A Organização das Nações Unidas se converteu na semana que passou em alvo das críticas de ativistas pelos direitos das mulheres, que questionaram sua forma de abordar a mudança climática. A ONU organizou um debate de dois dias sobre o assunto, no qual se passaram em revista problemas como desertificação, fontes de energia renováveis, biocombustíveis e desenvolvimento sustentável. Porém, essa ampla agenda não incluiu a perspectiva de gênero, disse à IPS June Zeitlin, diretora-executiva da Organização da Mulher para o Meio Ambiente e o Desenvolvimento, com sede em Nova York. “As mulheres e as crianças têm 14 vezes mais possibilidades de morrer durante um desastre do que os homens”, acrescentou.
No tsunami que açoitou o oceano Índico em dezembro de 2004, entre 70% e 80% das vítimas fatais foram mulheres. Em 1991, morreram 1450 mil pessoas em Bangaldesh devido a um ciclone: 90% foram mulheres. “O mesmo ocorre nos países industrializados. Mais mulheres do que homens perderam a vida durante a onda de calor na Europa em 2003”, disse Zeitlin durante o debate esta semana, preparatório para a primeira sessão temática na história da Assembléia Geral da ONU, dedicada exclusivamente a discutir a mudança climática. Zeitlin disse que depois do furacão Katrina nos Estados Unidos, em agosto de 2005, as mulheres afro-americanas tiveram de enfrentar os maiores obstáculos para sobreviver. Além disso, elas constituíam o segmento de população mais pobre dos Estados do sul afetados: Alabama, Louisiana e Mississippi.

+++++

(INSTRUÇÃO DA TAREFA A):
Reescreva de forma mais concisa o parágrafo do texto sobre gênero e mudança climática que começa com "A Organização das Nações Unidas se converteu", conservando seus fatos principais.
(INSTRUÇÃO DA TAREFA B):
Transcreva literalmente o trecho do texto sobre gênero e mudança climática que se inicia em "No tsunami que" e termina em "Louisiana e Mississippi.".
(INSTRUÇÃO DA TAREFA C):
De acordo com o texto sobre gênero e mudança climática, que proporção das vítimas fatais do tsunami no oceano Índico, em dezembro de 2004, era de mulheres?
As linhas que vêm a seguir não têm nenhuma relação com o que se pede.

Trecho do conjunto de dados
+++++

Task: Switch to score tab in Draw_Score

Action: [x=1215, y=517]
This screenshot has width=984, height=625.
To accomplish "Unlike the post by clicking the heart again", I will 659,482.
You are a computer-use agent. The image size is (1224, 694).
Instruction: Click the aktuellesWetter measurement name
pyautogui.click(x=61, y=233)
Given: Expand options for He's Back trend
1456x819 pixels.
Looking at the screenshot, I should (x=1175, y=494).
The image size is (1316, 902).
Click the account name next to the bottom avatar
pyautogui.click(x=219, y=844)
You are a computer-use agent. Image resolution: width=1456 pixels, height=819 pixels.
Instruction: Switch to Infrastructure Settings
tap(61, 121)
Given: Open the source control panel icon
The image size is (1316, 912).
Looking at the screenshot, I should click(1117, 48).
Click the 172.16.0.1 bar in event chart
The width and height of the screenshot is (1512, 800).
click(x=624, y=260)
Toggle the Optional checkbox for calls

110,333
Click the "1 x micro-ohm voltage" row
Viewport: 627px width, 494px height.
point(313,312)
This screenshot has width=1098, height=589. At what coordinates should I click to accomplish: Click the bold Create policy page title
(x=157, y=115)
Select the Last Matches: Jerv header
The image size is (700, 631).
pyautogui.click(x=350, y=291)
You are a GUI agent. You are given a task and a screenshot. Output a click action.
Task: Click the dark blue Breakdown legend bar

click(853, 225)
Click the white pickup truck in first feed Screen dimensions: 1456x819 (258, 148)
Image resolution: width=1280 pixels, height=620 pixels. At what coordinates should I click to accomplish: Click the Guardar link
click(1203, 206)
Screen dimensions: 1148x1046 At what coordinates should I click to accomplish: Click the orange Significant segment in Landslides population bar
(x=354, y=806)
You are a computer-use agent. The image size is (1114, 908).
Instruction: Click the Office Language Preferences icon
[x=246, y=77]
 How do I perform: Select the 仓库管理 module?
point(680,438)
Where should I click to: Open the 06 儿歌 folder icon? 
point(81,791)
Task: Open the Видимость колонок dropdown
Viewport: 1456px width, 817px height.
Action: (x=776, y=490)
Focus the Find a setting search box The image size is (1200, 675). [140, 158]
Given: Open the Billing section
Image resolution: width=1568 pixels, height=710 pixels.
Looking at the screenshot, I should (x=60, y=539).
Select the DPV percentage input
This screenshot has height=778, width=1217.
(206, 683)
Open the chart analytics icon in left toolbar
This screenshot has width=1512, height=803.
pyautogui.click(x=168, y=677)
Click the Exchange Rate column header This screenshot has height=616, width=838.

+++++

(RESOLUÇÃO COMPLETA A):
Na semana que passou, ativistas pelos direitos das mulheres criticaram a ONU pela forma como aborda a mudança climática. A organização promoveu um debate de dois dias sobre temas como desertificação, energias renováveis, biocombustíveis e desenvolvimento sustentável. Segundo June Zeitlin, diretora-executiva da Organização da Mulher para o Meio Ambiente e o Desenvolvimento, sediada em Nova York, a pauta não incluiu a perspectiva de gênero. Ela acrescentou que mulheres e crianças têm 14 vezes mais possibilidades de morrer em um desastre do que os homens.

(RESOLUÇÃO COMPLETA B):
No tsunami que açoitou o oceano Índico em dezembro de 2004, entre 70% e 80% das vítimas fatais foram mulheres. Em 1991, morreram 1450 mil pessoas em Bangaldesh devido a um ciclone: 90% foram mulheres. “O mesmo ocorre nos países industrializados. Mais mulheres do que homens perderam a vida durante a onda de calor na Europa em 2003”, disse Zeitlin durante o debate esta semana, preparatório para a primeira sessão temática na história da Assembléia Geral da ONU, dedicada exclusivamente a discutir a mudança climática. Zeitlin disse que depois do furacão Katrina nos Estados Unidos, em agosto de 2005, as mulheres afro-americanas tiveram de enfrentar os maiores obstáculos para sobreviver. Além disso, elas constituíam o segmento de população mais pobre dos Estados do sul afetados: Alabama, Louisiana e Mississippi.

(RESOLUÇÃO COMPLETA C):
Entre 70% e 80%.